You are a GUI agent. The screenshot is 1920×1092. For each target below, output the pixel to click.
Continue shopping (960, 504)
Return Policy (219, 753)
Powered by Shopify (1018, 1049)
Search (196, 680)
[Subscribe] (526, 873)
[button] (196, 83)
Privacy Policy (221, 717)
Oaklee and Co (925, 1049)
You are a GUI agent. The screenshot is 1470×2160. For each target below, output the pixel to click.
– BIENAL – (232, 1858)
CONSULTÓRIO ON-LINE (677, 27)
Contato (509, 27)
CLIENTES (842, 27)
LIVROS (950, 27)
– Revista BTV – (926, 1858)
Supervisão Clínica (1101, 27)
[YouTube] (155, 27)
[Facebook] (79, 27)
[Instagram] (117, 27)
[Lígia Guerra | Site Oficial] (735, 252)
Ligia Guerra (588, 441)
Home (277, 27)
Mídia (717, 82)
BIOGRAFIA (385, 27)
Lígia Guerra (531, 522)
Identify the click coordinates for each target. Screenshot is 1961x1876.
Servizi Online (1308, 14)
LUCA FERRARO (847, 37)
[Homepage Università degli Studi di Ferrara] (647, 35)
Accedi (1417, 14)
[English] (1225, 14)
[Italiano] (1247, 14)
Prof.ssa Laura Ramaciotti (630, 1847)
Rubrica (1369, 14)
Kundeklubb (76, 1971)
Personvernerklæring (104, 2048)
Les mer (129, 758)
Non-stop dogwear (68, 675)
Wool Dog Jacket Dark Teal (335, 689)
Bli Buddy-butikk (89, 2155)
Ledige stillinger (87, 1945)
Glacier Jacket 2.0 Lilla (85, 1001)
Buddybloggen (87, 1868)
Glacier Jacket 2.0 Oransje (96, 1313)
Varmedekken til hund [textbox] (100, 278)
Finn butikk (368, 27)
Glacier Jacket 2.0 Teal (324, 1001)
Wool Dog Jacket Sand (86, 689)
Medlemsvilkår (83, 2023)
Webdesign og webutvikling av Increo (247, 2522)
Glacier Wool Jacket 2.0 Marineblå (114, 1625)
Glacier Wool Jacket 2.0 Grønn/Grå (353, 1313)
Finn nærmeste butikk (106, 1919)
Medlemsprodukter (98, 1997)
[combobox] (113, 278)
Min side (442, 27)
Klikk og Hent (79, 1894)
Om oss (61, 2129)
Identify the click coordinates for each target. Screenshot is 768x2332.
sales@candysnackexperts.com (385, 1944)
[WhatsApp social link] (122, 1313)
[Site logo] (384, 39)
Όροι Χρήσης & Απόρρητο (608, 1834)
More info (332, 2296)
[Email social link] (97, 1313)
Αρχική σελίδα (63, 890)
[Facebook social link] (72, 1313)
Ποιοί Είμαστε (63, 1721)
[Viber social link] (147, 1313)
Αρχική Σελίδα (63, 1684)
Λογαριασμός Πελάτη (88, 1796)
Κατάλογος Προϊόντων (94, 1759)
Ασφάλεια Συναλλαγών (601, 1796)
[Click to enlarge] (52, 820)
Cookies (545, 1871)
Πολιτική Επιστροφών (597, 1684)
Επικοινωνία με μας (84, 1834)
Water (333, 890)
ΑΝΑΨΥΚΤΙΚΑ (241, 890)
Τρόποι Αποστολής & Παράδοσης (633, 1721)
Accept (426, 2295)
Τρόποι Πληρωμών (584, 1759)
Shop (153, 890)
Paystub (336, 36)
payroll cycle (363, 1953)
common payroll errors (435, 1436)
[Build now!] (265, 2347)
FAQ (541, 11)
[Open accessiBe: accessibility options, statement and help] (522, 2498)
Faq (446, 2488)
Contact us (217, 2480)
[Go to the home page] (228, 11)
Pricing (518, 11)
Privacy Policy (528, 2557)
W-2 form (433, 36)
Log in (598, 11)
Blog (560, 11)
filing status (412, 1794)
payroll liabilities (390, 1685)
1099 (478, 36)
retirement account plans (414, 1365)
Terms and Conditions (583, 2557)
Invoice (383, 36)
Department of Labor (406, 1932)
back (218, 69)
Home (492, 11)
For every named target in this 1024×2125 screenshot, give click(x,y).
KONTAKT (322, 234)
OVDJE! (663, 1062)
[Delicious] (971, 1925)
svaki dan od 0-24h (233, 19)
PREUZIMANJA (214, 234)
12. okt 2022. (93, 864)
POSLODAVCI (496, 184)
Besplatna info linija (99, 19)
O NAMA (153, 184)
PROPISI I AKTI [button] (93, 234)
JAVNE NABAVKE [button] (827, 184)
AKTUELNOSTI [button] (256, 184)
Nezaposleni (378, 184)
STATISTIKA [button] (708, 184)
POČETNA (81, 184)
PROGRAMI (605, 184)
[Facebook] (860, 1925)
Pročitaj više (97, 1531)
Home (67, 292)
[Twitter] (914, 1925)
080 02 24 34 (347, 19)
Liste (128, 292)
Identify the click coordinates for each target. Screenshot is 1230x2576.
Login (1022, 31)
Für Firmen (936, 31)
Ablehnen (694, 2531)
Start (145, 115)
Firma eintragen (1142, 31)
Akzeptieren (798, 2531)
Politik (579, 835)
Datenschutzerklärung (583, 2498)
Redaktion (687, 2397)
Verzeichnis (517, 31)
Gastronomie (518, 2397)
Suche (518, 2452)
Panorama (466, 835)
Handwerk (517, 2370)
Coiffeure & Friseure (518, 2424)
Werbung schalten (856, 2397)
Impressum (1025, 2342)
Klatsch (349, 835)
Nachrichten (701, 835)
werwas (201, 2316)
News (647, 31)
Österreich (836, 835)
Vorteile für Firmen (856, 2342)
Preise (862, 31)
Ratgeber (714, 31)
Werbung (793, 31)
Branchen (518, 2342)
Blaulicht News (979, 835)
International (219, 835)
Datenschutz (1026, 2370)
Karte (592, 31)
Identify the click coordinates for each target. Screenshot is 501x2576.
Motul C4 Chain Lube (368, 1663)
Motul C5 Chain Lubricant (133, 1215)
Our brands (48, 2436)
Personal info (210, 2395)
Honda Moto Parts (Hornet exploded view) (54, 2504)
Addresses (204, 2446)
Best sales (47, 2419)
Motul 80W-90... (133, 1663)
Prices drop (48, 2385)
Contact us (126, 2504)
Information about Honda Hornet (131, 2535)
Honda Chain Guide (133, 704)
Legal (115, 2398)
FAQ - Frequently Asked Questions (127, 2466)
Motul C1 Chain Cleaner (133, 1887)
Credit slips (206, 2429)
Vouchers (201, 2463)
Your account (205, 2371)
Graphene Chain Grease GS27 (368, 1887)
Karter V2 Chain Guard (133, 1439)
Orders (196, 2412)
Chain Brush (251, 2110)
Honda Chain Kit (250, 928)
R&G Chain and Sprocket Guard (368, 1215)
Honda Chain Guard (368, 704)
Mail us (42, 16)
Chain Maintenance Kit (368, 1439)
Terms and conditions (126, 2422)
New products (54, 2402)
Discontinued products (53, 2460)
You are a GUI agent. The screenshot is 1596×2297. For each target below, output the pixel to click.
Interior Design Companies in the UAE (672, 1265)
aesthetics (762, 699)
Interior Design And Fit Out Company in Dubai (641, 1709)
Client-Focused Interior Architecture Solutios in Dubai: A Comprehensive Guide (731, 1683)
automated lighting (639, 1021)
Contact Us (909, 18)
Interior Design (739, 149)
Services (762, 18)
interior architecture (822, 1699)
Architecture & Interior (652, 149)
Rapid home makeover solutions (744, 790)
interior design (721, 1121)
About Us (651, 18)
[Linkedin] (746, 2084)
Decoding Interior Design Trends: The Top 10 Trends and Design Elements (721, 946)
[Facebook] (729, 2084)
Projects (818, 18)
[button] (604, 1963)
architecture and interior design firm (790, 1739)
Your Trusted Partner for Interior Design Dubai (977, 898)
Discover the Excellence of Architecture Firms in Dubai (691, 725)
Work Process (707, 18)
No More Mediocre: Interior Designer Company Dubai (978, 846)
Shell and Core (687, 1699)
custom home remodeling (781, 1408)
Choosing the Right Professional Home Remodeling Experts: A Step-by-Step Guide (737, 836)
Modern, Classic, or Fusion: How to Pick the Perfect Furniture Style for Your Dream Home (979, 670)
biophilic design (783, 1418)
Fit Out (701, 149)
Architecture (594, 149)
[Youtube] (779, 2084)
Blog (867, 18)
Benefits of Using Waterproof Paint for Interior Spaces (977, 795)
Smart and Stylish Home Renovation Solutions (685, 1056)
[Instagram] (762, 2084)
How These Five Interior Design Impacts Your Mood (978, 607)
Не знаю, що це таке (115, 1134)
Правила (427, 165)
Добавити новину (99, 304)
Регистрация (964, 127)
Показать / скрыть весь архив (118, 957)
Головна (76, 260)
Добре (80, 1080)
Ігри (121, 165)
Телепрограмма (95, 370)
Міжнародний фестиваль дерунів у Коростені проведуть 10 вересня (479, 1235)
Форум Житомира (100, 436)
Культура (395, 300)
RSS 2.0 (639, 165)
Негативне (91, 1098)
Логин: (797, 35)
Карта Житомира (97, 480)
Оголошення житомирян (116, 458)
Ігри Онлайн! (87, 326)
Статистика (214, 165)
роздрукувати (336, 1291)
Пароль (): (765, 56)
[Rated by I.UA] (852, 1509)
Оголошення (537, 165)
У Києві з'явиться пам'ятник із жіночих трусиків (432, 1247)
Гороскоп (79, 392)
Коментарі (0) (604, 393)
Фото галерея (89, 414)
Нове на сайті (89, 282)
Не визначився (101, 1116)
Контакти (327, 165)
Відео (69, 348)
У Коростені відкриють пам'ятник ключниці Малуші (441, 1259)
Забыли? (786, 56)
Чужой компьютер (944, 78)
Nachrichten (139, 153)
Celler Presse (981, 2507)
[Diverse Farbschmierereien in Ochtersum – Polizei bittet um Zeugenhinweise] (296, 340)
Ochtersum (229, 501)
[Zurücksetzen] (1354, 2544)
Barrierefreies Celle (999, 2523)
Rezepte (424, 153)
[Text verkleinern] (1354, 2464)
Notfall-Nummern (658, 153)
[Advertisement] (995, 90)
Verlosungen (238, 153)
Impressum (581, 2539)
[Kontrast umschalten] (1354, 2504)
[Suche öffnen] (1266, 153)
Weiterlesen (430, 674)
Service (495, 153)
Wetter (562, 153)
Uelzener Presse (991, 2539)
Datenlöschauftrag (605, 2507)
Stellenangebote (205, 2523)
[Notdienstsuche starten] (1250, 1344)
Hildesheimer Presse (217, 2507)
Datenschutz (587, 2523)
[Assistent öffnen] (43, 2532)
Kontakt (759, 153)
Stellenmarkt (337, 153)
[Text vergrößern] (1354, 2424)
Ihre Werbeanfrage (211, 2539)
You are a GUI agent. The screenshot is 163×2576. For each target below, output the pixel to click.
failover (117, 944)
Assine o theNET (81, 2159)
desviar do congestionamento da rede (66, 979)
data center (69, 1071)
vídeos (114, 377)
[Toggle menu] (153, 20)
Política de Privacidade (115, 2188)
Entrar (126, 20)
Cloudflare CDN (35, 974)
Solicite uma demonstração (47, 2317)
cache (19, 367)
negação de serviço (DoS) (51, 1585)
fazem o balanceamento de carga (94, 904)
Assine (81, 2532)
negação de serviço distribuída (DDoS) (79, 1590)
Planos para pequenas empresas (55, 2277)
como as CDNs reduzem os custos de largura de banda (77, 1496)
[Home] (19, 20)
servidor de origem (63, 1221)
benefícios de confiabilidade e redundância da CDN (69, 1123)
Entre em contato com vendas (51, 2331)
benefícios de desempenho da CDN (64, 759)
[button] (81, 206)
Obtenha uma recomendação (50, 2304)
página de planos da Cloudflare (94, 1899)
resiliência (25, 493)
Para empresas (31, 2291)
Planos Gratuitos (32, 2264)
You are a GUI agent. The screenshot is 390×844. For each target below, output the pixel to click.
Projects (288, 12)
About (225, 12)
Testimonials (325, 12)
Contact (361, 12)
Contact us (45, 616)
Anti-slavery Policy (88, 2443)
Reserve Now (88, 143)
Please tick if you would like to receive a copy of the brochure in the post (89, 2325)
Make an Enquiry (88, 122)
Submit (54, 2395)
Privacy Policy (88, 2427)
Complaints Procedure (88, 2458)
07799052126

YOUR OBJECTIVE » Give the number of lines in the listing above that contain "Коростені", and nothing else.

RESPONSE AREA » 2